**Provided text**
····················

A lot of real-estate agents continue to do things the way they have for decades, charging hefty commissions and letting properties sit on the market for months.
Mitchell Hartman of our Entrepreneurship Desk at Oregon Public Broadcasting checked out Seattle’s real-estate market, where one start-up is trying something a little bit different.
CONOR O’SULLIVAN: We’re sitting out here on our deck of our new modern home that we both love.
Conor O’Sullivan and his partner, Ryan Powell, bought this hillside home in May. Floor-to-ceiling windows frame a white baby grand . . .
O’SULLIVAN: We have a vista with a lot of green in it, and over to the right, there’s the bay.
The couple moved to Seattle from Chicago to work for Microsoft. They started their search there using the online discount realty company Redfin.
O’SULLIVAN: The original asking price was . . .
RYAN POWELL: Was $895,000 and then the builder lowered that to $830,000 and then we ended up paying $780,000.
O’Sullivan and Powell found Redfin does things differently.
The company posts much more data online than other realty sites, like price and mortgage history. That makes it easier for buyers to size up the property before making an offer.
And Redfin pays clients a rebate. Buyers get back half of the traditional 3-percent commission an agent usually pockets. Sellers get a similar deal. O’Sullivan and Powell got $12,000.
Redfin can afford this because its agents work mostly online, rather than driving clients around on house tours and trolling for new business at open houses. And it pays them in a completely different way.
ALLIE HOWARD: I’m actually paid a salary to do what I do.
Allie Howard was one of Redfin’s first agents in Seattle. I met her at the company’s annual meeting. On top of her salary, she gets a bonus based on customer satisfaction, rather than a cut of the commission.
HOWARD: And I don’t have that extra pressure of being nervous about losing a potential commission. I can just give the very best advice that I can. Sometimes it’s brutally honest, people don’t like it. But nobody wants to go on the market at the wrong price, and waste six months of their lives while their property goes down the tubes.
Redfin’s approach has attracted the ire of realtors in some markets.
HOWARD: Nobody really wanted to play with us. I was literally called ‘the enemy’ once.
In some cases, the company’s for-sale-signs were torn down and competitors balked at negotiating deals.
But not all realtors take offense. Gary Majors is a Portland Re/Max broker, and he heads the local realtors association. He’s confident buyers and sellers will continue to use full-service agents like himself.
GARY MAJORS: I think the place of the full-service realtor is to take the transaction from start to finish, from disclosures to getting feedback from showings, and getting some of those ducks in a row ahead of time. There’s some really key things that happen and that falls on the shoulders of the realtor to bring all of that together.
Still, in this cutthroat market, what matters to many customers isn’t full service so much as low price. Glenn Kelman is CEO of Redfin.
GLENN KELMAN: What we want to do is change the game, and attack the real-estate industry so we can make it more efficient.
Kelman notes that ordinarily, realtors earn twice as much for selling a $500,000 house as one for $250,000. And often, the more you pay for a house, the more your traditional real-estate agent makes. By changing that incentive model, Kelman believes he can offer clients a better deal.

····················

**Entries**
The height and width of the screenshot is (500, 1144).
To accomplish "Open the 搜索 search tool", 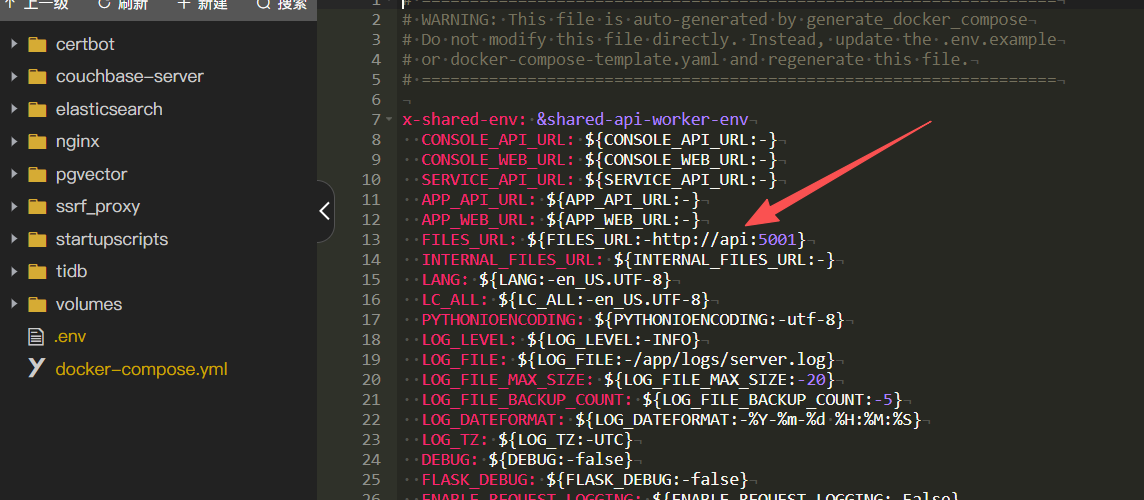I will (281, 5).
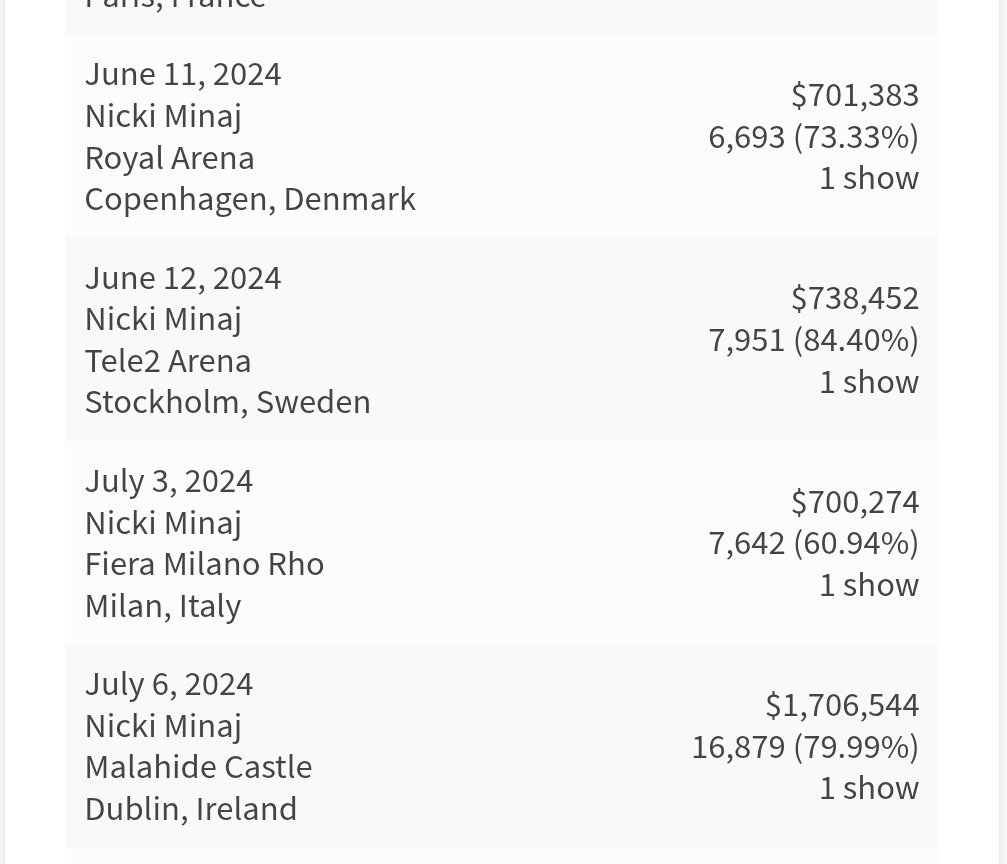
Task: Click the Malahide Castle venue name
Action: [x=198, y=768]
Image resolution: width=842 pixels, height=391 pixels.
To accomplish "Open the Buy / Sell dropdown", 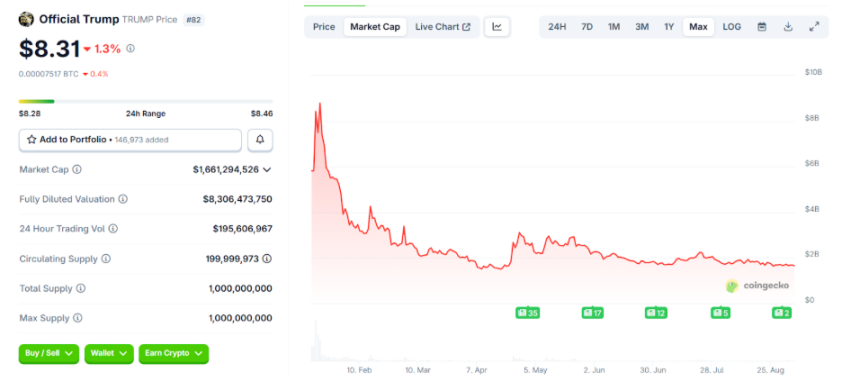I will point(49,353).
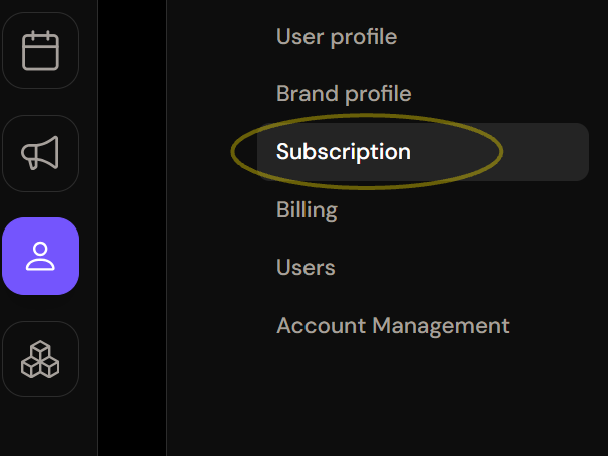The width and height of the screenshot is (608, 456).
Task: Show announcements via the megaphone button
Action: [x=40, y=153]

····················

**To be done**
- a) Which dollar amounts appear in the Seattle real-estate piece? List every one.
- b) Can you reproduce the passage of the Seattle real-estate piece between "The company posts" and "of the commission.", inclusive, with no changes?

**The answers**
- a)
$895,000
$830,000
$780,000
$12,000
$500,000
$250,000

- b)
The company posts much more data online than other realty sites, like price and mortgage history. That makes it easier for buyers to size up the property before making an offer.
And Redfin pays clients a rebate. Buyers get back half of the traditional 3-percent commission an agent usually pockets. Sellers get a similar deal. O’Sullivan and Powell got $12,000.
Redfin can afford this because its agents work mostly online, rather than driving clients around on house tours and trolling for new business at open houses. And it pays them in a completely different way.
ALLIE HOWARD: I’m actually paid a salary to do what I do.
Allie Howard was one of Redfin’s first agents in Seattle. I met her at the company’s annual meeting. On top of her salary, she gets a bonus based on customer satisfaction, rather than a cut of the commission.